# 60amp 3phase.... we mean 30.... we mean 60



## A Good Electrician (May 29, 2011)

So, I have a work order to run a 480 3phase 60amp 4 wire circuit for some test equipment in a Raytheon Lab here in California. Midway through the job they inform me that they think it's a 30 amp not a 60 amp unit. They now are saying they me be wrong again and it is still 60amp. 
ANYWAY, no biggie. this stuff happens. I just want to shoot out my plan and ask you guys for feedback as to weather or not it's a sound plan. 
Simple, run 1". Pull #6's. (already did my voltage drop calc. I'm good.) install a 30 amp breaker at the panel, install a fusible 60amp disco at the unit and fuse it for 30. What do you guys think. That way, whatever happens I can make easy changes.


----------



## Hippie (May 12, 2011)

Put a 60 in the panel and fuse the disco at 30 if needed. Would save replacing both.


----------



## BBQ (Nov 16, 2010)

To help you do that ...

http://www.cooperindustries.com/con...rces/Data Sheets/Bus_Ele_DS_1118_Reducers.pdf


----------



## John (Jan 22, 2007)

Hippie said:


> Put a 60 in the panel and fuse the disco at 30 if needed. Would save replacing both.


I would go with a 60 amp sup panel....Then insert the proper circuit breaker.

They may want a single pole 120v circuit:whistling2:


----------



## glen1971 (Oct 10, 2012)

Hippie said:


> Put a 60 in the panel and fuse the disco at 30 if needed. Would save replacing both.

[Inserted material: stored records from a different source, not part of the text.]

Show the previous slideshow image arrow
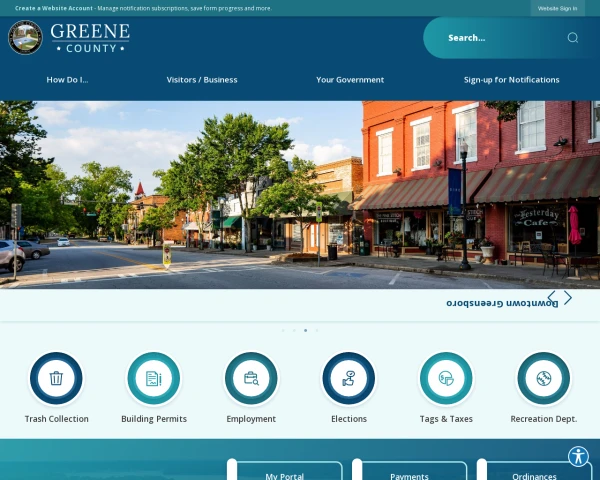click(551, 297)
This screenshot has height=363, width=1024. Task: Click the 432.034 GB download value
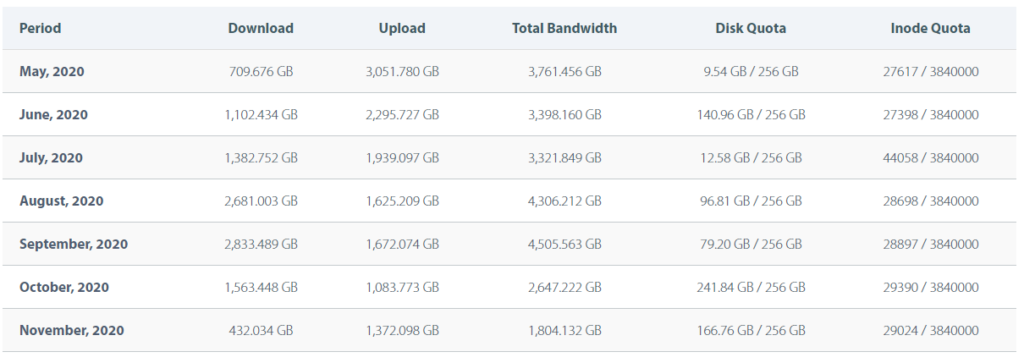[x=261, y=330]

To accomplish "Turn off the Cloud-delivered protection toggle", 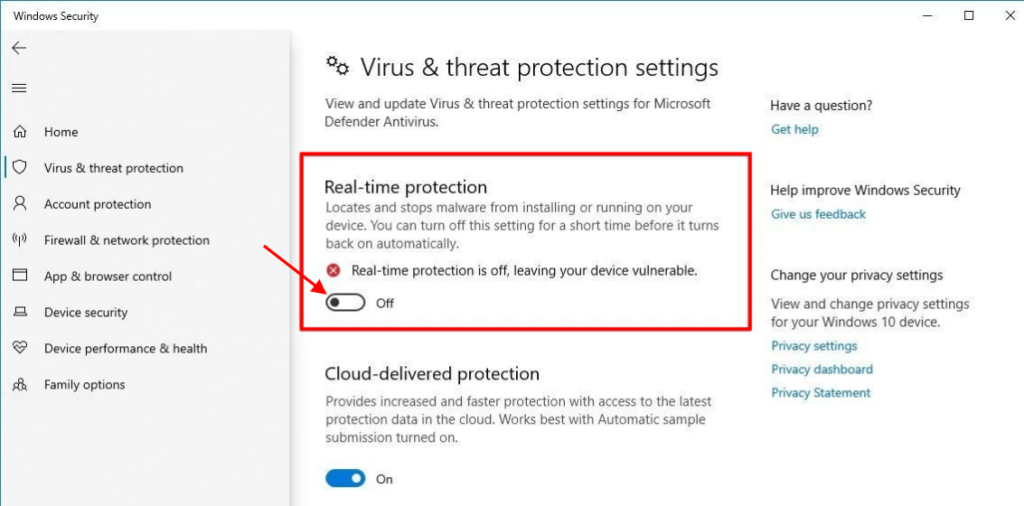I will [x=345, y=479].
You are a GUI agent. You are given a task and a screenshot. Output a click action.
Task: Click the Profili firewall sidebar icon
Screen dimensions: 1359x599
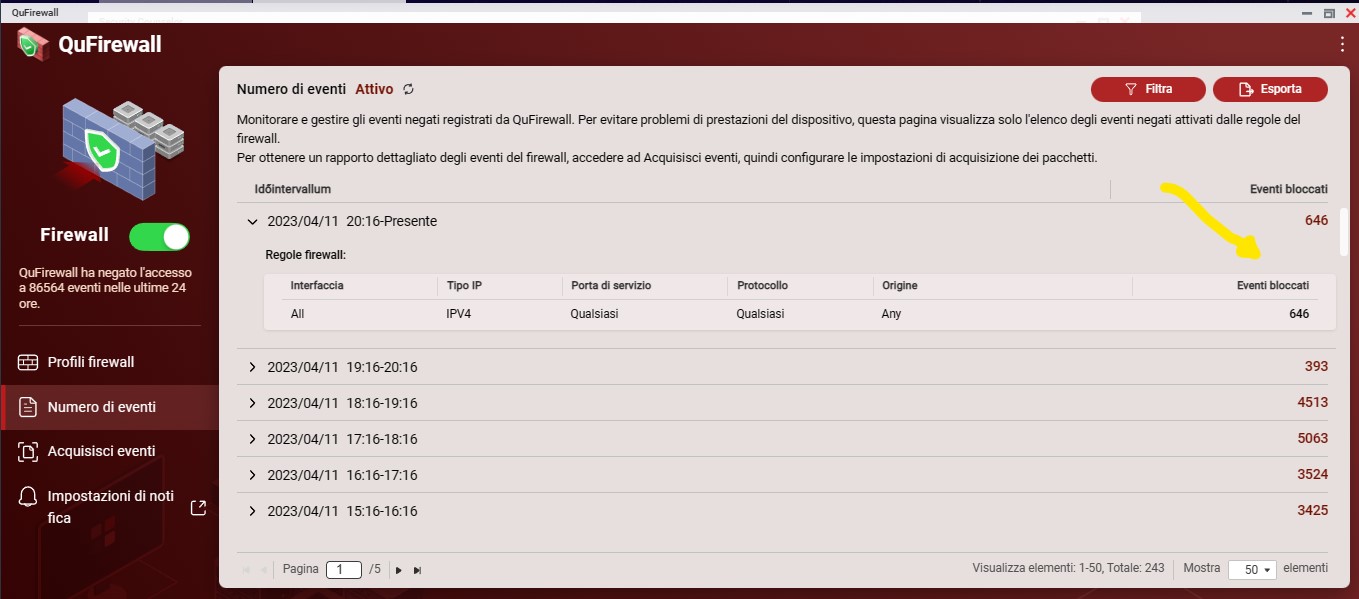[x=28, y=362]
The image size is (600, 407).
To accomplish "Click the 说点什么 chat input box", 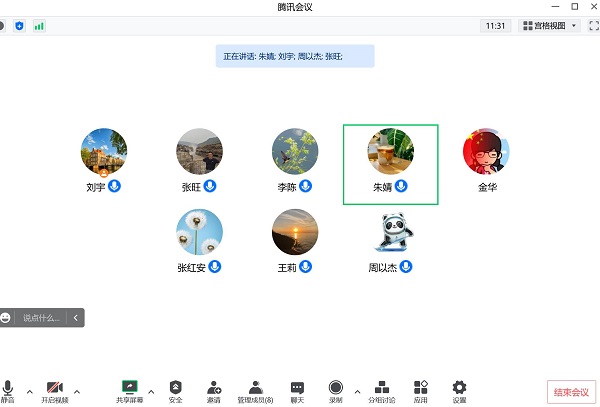I will [42, 318].
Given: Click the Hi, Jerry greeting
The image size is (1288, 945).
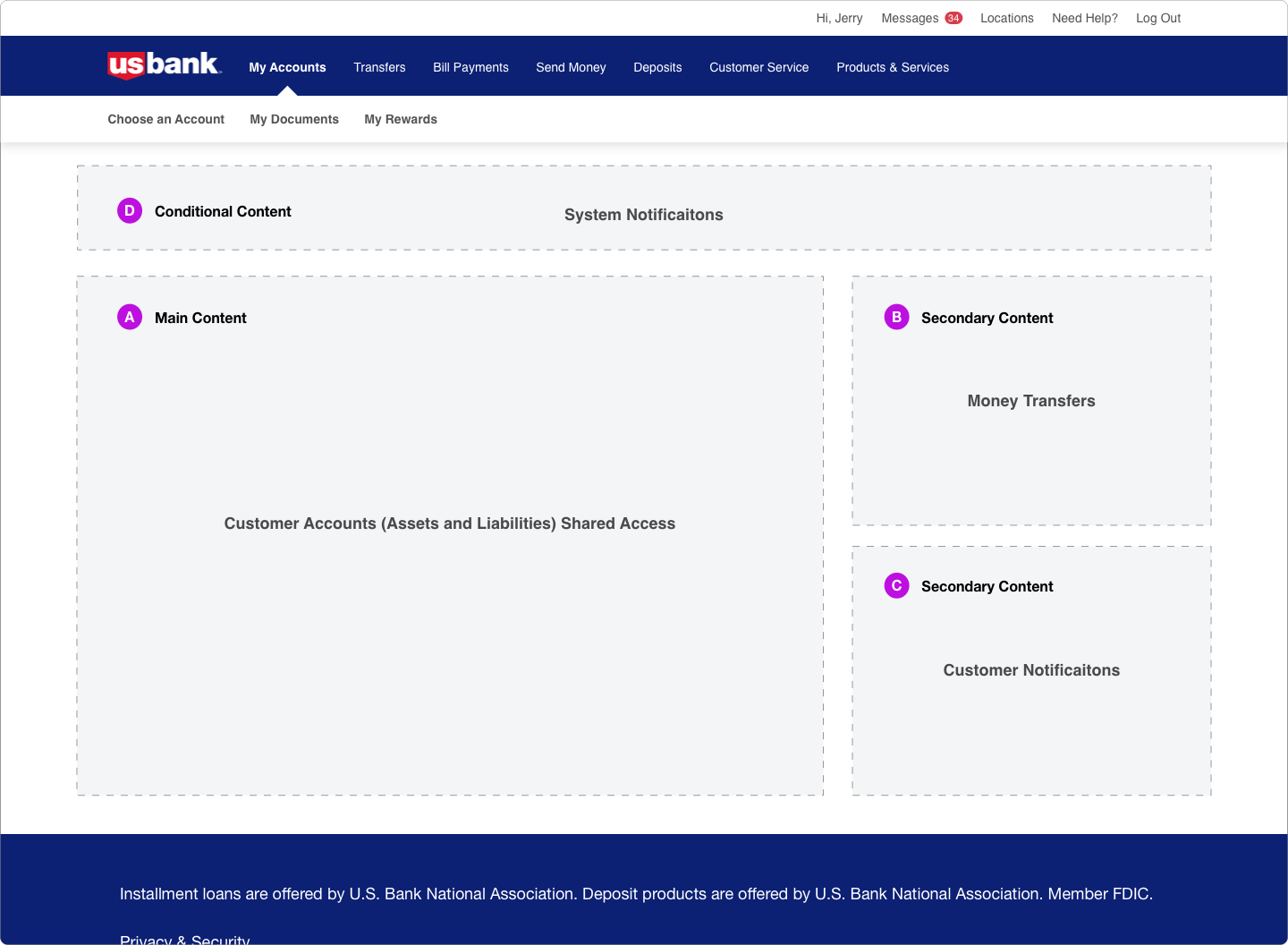Looking at the screenshot, I should pyautogui.click(x=839, y=18).
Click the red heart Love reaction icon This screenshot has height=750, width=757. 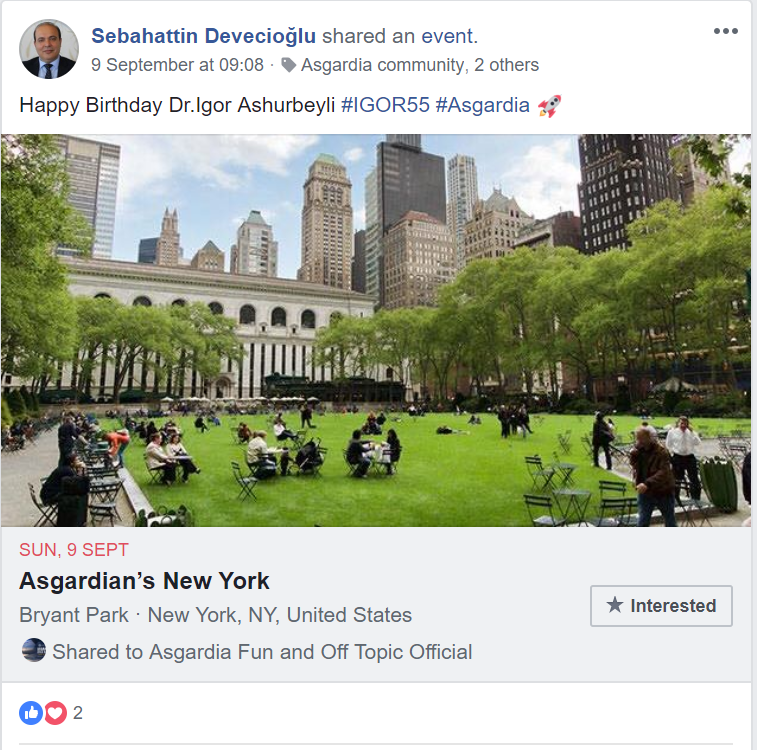coord(56,713)

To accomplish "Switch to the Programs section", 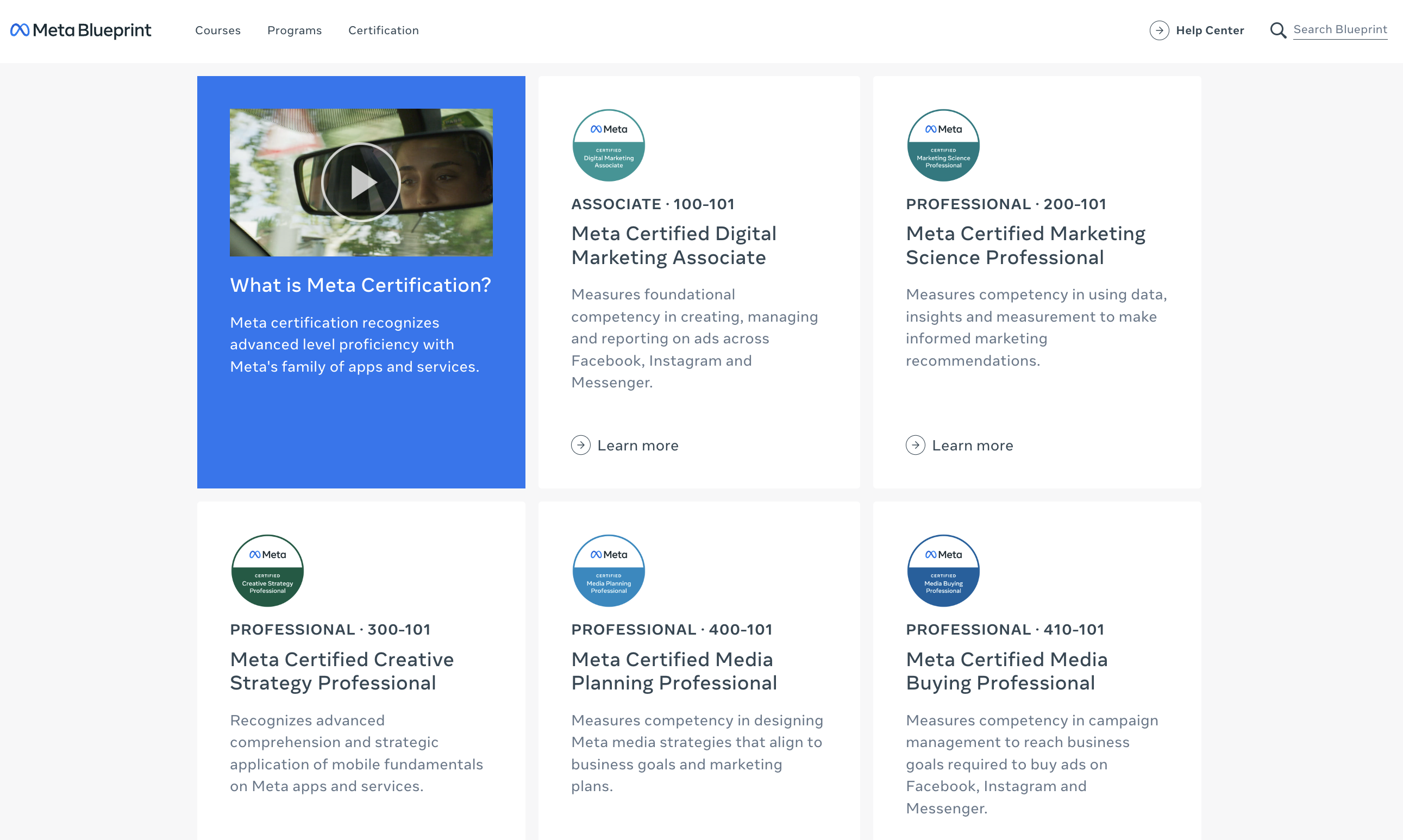I will (295, 30).
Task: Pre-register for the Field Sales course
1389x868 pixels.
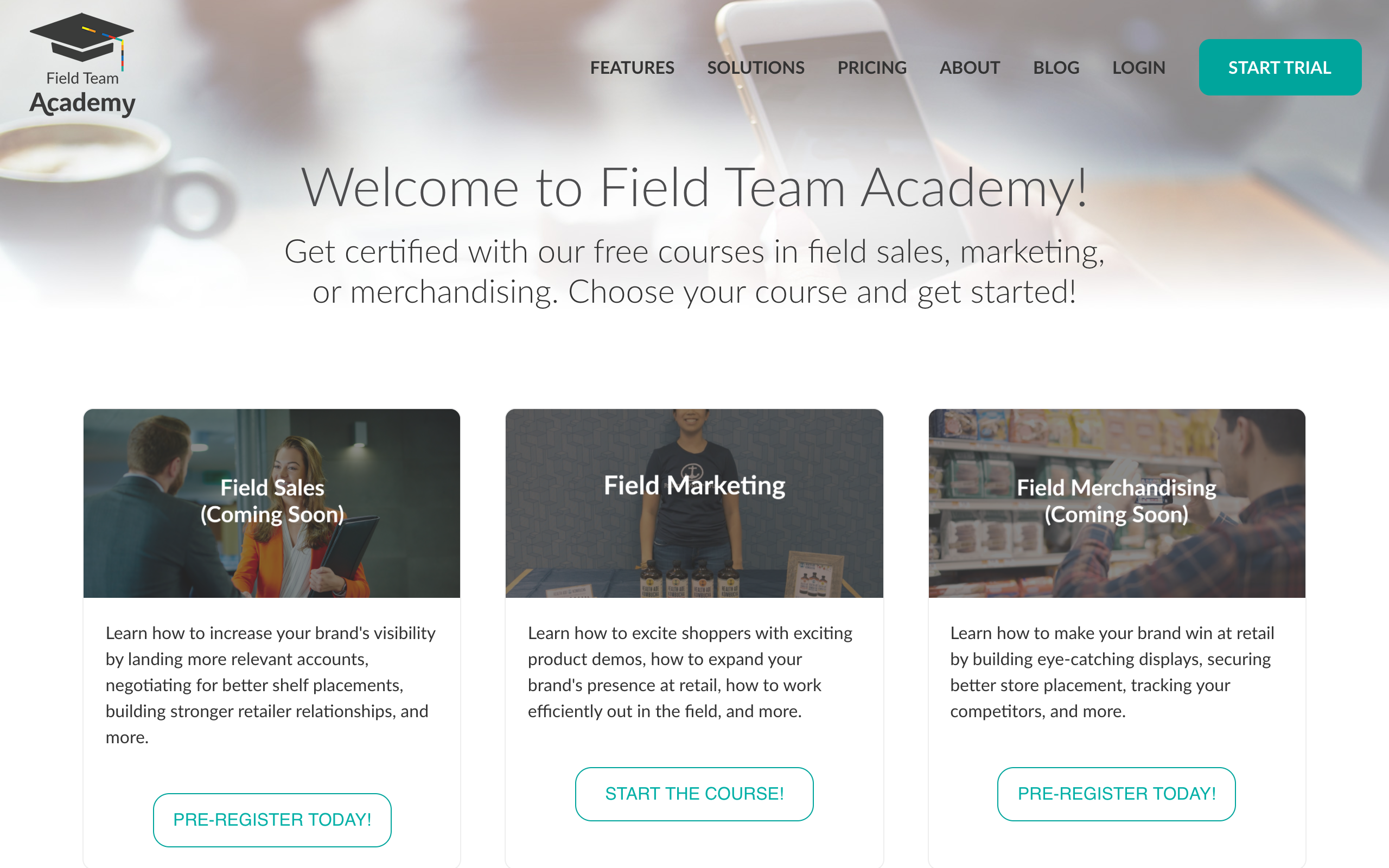Action: point(272,820)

Just make sure that the disconnect is rated at 60 amps and install 30 amp fuses...


----------



## ampman (Apr 2, 2009)

John said:


> I would go with a 60 amp sup panel....Then insert the proper circuit breaker.
> 
> They may want a single pole 120v circuit:whistling2:


they would need a xfmr also


----------



## John (Jan 22, 2007)

ampman said:


> they would need a xfmr also


Misread the op.....have 208 stuck in my head from working with it all day:whistling2:


----------



## A Good Electrician (May 29, 2011)

Thank you sir. will do.


----------



## ampman (Apr 2, 2009)

John said:


> Misread the op.....have 208 stuck in my head from working with it all day:whistling2:


i know what you mean brother


----------



## John (Jan 22, 2007)

ampman said:


> i know what you mean brother


Will have 208v dancing on the brain all.....night.......long.:laughing:


----------